We used explanted porcine spines and live pigs to develop and test our technique. Each sample was scanned with preoperative CT (pCT) in an initial pose and rescanned with intraoperative stereovision (iSV) in a different surgical posture. Patient registration rectified arbitrary spinal postures in pCT and iSV into a common, neutral pose through a parameterized moving-frame approach. Topologically encoded depth projection 2D images were then generated to establish invertible point-to-pixel correspondences. Level-wise point correspondences between pCT and iSV vertebral surfaces were generated via 2D image registration. Finally, closed-form vertebral level-wise rigid registration was obtained by directly mapping 3D surface point pairs. Implanted mini-screws were used as fiducial markers to measure registration accuracy.

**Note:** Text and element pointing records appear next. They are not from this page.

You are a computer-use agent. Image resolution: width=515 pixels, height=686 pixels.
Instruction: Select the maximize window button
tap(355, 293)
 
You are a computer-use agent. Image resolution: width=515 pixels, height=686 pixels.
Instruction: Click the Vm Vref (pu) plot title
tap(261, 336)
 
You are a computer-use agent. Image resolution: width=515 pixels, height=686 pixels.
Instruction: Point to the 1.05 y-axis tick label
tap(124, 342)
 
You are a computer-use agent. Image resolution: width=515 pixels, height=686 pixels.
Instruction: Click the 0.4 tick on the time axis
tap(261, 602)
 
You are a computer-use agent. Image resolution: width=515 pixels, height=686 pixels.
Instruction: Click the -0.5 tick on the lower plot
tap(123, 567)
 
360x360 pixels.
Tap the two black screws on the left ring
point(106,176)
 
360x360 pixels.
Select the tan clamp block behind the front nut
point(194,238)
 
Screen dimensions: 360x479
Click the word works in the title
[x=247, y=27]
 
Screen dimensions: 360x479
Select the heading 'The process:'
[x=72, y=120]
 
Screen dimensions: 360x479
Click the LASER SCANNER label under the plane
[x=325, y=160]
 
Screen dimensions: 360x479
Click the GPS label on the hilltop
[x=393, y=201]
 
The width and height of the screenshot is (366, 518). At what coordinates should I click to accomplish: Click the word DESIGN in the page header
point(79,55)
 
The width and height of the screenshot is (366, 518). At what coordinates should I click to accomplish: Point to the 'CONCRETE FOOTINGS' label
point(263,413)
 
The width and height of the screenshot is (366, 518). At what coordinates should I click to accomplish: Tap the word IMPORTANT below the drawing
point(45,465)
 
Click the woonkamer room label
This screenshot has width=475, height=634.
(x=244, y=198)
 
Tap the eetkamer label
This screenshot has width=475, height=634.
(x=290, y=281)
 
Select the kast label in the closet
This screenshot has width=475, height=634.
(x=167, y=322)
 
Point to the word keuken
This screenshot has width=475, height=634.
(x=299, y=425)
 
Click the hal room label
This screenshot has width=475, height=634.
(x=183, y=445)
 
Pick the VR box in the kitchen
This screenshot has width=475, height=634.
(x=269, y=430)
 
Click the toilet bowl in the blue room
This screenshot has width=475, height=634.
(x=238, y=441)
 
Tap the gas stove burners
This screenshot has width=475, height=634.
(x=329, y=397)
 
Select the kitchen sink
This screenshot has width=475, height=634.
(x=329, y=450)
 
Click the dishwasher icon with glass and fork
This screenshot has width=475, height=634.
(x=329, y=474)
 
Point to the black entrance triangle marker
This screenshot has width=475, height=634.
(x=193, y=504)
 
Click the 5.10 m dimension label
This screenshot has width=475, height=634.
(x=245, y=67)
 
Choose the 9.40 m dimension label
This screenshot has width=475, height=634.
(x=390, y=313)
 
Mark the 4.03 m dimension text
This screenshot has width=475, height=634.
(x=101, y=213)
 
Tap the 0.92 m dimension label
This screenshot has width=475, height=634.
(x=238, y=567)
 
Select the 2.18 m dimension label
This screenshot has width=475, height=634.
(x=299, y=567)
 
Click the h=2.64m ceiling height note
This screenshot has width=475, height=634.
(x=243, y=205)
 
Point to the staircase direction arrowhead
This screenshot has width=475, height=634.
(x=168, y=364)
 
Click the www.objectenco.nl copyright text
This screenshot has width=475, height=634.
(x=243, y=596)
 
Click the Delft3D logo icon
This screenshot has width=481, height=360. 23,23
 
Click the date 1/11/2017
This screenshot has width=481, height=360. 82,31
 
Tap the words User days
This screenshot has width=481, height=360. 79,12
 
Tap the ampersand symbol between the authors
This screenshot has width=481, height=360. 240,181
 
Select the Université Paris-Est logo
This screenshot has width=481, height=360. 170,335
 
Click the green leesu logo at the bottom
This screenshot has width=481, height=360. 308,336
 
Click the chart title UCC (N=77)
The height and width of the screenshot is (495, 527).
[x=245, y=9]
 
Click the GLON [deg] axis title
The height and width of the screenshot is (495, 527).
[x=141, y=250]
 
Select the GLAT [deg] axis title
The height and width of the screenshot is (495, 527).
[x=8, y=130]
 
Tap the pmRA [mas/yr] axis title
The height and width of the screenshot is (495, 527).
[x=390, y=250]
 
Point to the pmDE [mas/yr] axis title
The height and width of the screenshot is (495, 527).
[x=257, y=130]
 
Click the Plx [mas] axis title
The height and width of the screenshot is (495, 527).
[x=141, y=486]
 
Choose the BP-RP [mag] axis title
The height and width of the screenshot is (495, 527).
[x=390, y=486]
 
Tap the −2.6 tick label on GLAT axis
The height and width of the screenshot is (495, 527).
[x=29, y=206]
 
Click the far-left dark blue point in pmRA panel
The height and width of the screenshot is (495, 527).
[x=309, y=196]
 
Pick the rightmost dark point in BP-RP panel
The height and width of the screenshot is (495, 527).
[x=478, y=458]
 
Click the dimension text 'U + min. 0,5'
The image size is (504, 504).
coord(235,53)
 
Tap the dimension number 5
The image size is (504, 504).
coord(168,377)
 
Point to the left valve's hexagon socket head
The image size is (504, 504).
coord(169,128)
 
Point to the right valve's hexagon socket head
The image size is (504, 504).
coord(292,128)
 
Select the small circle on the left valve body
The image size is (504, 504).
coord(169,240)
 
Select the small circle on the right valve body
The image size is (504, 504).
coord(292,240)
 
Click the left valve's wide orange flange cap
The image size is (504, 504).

In seven explanted porcine spines and two live animal surgeries (maximum in-spine pose change of 87.5 mm and 32.7 degrees averaged from all spines), average target registration errors (TRE) of 1.70 ± 0.15 mm and 1.85 ± 0.16 mm were achieved, respectively. The automated spine rectification took 3-5 min, followed by an additional 30 secs for depth image projection and level-wise registration.
Accuracy and efficiency of the proposed level-wise spine registration support its application in human open spine surgeries. The registration framework, itself, may also be applicable to other intraoperative imaging modalities such as ultrasound and MRI, which may expand utility of the approach in spine registration in general.
准确高效的脊柱配准对于脊柱图像引导的成功至关重要。然而,脊柱姿势的变化会导致椎间运动,从而导致显著的配准误差。在本研究中,我们通过非线性主成分分析(NLPCA)开发了一种几何校正技术,实现了对脊柱姿势大变化具有鲁棒性的分级椎体配准。
我们使用离体猪脊柱和活猪来开发和测试我们的技术。每个样本在初始位置用术前 CT(pCT)扫描,然后在不同的手术体位用术中立体视觉(iSV)重新扫描。患者配准通过参数化运动框架方法将任意脊柱姿势 pCT 和 iSV 校正到共同的中立姿势。然后生成拓扑编码深度投影 2D 图像,以建立可翻转的点到点对应关系。通过 2D 图像配准生成 pCT 和 iSV 椎体表面之间的分级点对应关系。最后,通过直接映射 3D 表面点对获得椎体分级刚性配准。植入的微型螺钉用作基准标记来测量配准精度。
在七具离体猪脊柱和两次活体动物手术中(所有脊柱的最大脊柱内姿势变化为 87.5 毫米和 32.7 度平均值),平均目标配准误差(TRE)分别为 1.70 ± 0.15 毫米和 1.85 ± 0.16 毫米。自动脊柱校正需要 3-5 分钟,然后再额外 30 秒进行深度图像投影和分级配准。
所提出的分级脊柱配准的准确性和效率支持其在人类开放性脊柱手术中的应用。该配准框架本身也可能适用于其他术中成像模式,如超声和 MRI,这可能会扩大该方法在脊柱配准中的应用范围。